*Problem requirements*.
The answer must consist of each line of the records below that contains the string "date".

*Dataset excerpts*.
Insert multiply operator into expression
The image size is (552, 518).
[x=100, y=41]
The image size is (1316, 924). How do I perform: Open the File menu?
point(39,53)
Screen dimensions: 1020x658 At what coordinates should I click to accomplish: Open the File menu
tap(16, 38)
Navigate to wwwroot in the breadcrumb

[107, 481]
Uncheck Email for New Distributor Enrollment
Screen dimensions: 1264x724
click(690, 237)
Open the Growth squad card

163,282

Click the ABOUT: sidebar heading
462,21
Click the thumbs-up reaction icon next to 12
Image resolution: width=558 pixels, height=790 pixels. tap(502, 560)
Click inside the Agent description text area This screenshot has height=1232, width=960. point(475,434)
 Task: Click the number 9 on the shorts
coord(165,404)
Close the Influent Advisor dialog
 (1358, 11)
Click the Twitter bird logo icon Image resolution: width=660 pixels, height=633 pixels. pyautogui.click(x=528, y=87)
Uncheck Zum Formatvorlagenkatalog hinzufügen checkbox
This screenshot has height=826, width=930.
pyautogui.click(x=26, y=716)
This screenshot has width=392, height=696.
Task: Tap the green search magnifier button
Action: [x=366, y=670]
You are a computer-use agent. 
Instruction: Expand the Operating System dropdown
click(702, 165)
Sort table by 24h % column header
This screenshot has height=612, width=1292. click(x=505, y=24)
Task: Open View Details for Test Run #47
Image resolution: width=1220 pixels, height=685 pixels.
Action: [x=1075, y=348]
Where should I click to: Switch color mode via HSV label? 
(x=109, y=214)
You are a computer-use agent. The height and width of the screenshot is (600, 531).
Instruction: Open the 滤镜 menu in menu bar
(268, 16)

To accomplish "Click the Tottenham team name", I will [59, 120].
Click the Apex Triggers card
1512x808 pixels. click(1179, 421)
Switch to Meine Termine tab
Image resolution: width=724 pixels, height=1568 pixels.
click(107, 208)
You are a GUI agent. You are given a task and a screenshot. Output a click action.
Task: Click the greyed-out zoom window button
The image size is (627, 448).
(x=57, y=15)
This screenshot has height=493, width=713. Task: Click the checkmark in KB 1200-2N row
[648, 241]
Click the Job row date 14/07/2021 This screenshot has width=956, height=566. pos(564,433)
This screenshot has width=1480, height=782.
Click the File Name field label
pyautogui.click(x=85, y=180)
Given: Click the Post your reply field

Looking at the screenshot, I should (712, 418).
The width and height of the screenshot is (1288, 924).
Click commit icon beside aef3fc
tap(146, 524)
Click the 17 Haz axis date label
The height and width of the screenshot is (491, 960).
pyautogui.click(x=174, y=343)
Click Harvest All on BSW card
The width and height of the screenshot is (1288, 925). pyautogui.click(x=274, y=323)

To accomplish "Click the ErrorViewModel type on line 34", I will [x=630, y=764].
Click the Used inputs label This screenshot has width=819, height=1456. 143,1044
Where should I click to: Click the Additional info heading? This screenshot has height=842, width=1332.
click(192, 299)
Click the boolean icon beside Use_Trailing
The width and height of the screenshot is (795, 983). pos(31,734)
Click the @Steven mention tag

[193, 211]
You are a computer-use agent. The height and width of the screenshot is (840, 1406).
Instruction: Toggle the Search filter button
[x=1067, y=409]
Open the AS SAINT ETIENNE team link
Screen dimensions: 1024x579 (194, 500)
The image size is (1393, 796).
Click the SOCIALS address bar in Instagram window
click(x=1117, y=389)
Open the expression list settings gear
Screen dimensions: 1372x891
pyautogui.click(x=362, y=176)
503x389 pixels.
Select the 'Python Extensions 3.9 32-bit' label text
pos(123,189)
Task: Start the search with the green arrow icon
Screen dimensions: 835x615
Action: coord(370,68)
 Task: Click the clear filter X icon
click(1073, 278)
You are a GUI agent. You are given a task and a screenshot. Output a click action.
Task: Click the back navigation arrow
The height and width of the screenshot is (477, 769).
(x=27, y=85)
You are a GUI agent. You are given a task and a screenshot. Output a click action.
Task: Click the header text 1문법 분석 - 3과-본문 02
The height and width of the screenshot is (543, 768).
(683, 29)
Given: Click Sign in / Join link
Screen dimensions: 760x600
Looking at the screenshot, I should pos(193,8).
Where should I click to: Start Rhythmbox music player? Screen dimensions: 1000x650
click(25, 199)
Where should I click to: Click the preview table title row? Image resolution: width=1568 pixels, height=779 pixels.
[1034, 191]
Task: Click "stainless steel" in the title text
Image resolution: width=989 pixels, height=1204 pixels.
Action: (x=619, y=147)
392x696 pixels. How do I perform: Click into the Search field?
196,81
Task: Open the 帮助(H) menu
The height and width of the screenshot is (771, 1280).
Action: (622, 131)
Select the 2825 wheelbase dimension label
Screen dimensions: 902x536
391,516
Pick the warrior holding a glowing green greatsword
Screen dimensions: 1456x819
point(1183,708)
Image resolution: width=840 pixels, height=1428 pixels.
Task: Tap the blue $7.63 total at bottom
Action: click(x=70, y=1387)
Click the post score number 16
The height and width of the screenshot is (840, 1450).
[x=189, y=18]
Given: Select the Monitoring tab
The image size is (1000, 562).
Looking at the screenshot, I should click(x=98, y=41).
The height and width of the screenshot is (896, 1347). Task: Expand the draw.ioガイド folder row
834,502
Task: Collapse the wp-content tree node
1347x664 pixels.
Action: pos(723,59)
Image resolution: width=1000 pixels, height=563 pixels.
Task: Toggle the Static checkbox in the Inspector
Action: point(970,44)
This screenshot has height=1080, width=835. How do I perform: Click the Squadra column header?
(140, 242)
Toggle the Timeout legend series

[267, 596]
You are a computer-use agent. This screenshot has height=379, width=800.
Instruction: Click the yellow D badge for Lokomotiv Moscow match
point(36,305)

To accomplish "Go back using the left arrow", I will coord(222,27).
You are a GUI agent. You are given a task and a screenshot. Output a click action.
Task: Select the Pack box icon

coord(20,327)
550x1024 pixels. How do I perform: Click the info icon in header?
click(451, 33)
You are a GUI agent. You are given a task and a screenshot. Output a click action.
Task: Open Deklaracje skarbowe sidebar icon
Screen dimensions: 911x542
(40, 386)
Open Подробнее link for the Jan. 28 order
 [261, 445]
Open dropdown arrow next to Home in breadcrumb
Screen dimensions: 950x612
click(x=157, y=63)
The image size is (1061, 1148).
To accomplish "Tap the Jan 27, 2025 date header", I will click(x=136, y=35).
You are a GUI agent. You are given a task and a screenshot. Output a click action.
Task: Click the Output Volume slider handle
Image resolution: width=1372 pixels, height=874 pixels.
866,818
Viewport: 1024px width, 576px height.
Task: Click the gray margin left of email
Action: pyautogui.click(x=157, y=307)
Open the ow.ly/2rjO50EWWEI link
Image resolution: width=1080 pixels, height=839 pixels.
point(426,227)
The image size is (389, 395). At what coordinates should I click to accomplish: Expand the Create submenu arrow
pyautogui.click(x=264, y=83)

*Exercise solution*.
Click the Job row date 14/07/2021 This screenshot has width=956, height=566. pos(564,433)
Click the 17 Haz axis date label
To accomplish "Tap the Jan 27, 2025 date header", I will click(x=136, y=35).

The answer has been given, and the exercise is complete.